Sometimes the birds want my attention when I am busy with something else. They yell for me. Having heard this sound many times, I realize that it will quit when I enter the room and open their cage. The longer I ignore the yelling, the louder it gets. When I can’t take it anymore, I let the birds out of their cage and the yelling stops. Not only have the birds used negative reinforcement to escape the cage, but also I have positively reinforced their yelling by entering the room and releasing them from their cage!
Negative reinforcement is the removal of an undesired stimulus when the target behavior occurs. I hate to hear the yelling and will gladly engage in the desired behavior to put it to an end. An obvious example of negative reinforcement is the beeping noise that the car makes when first started. The noise ceases when the driver’s seat belt is buckled. The driver escapes the annoying beeping noise, and is thus more likely to quickly fasten her seatbelt in future situations.
Spoiled beyond belief, Simon and Gerta demand my full attention when they are out of the cage and riding on my shoulder. They don’t like it if I am reading a book or talking on the phone while they are perched on me. Though the birds may be cuddling quite sweetly when they have my full attention, as soon as I begin to read or speak to a friend, they will back away from me. By backing away from me, the birds remove something I enjoy (cuddles) in order to make my distracted behavior less likely to occur.
Negative punishment is the removal of a desired event that makes an undesired behavior less likely to occur. Grounding is an often-used example of negative punishment. Parents hope that loss of fun privileges will result in lower rates of staying out past curfew.

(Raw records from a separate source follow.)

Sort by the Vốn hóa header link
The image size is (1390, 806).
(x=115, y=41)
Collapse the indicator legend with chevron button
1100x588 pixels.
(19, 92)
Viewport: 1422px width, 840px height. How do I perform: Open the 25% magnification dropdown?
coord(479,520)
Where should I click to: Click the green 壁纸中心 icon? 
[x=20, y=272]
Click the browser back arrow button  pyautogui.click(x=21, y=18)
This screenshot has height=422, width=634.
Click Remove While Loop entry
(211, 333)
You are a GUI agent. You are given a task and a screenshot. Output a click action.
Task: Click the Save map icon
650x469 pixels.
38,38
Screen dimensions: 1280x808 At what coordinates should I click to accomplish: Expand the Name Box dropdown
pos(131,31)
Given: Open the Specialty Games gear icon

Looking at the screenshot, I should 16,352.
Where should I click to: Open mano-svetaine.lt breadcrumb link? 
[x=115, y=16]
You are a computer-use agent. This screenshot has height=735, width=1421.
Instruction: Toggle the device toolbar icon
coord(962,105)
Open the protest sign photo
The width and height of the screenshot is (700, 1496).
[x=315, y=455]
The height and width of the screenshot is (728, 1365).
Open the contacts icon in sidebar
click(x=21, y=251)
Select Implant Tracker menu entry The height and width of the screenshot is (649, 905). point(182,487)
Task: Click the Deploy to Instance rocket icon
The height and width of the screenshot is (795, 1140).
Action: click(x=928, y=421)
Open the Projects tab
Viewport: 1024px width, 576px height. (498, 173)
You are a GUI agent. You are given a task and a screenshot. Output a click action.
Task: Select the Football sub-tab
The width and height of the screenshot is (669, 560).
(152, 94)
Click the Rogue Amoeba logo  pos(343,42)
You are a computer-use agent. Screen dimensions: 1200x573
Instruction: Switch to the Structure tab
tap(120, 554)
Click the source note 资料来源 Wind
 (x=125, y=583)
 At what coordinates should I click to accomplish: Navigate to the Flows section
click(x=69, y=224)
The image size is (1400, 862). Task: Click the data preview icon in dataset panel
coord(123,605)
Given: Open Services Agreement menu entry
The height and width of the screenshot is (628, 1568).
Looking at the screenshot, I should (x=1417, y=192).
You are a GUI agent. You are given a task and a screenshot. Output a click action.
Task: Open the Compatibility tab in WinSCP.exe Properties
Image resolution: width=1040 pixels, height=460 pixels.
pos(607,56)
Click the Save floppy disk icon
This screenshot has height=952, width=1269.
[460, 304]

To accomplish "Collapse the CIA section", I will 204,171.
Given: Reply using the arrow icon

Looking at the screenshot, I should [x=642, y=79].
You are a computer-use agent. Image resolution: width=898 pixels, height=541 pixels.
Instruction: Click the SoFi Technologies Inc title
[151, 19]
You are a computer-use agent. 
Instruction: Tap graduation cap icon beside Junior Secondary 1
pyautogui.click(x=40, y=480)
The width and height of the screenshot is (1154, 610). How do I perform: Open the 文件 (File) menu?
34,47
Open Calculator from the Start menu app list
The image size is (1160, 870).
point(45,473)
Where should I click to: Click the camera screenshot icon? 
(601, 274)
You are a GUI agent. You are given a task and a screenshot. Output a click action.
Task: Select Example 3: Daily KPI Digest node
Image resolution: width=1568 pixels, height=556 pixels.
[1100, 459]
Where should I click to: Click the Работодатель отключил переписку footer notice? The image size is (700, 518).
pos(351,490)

Hopefully, these anecdotes illustrate how consequences shape behavior, even when the individual issuing the consequences has little or no knowledge of behavioral techniques. Behavior change happens constantly, whether intended or not. Deliberate use of consequences can help create lasting, positive change in the behavior of students with autism spectrum disorders.
Loftin, R. (2002). Consequences, behavior, and my birds. The Reporter, 8(1), 16-18.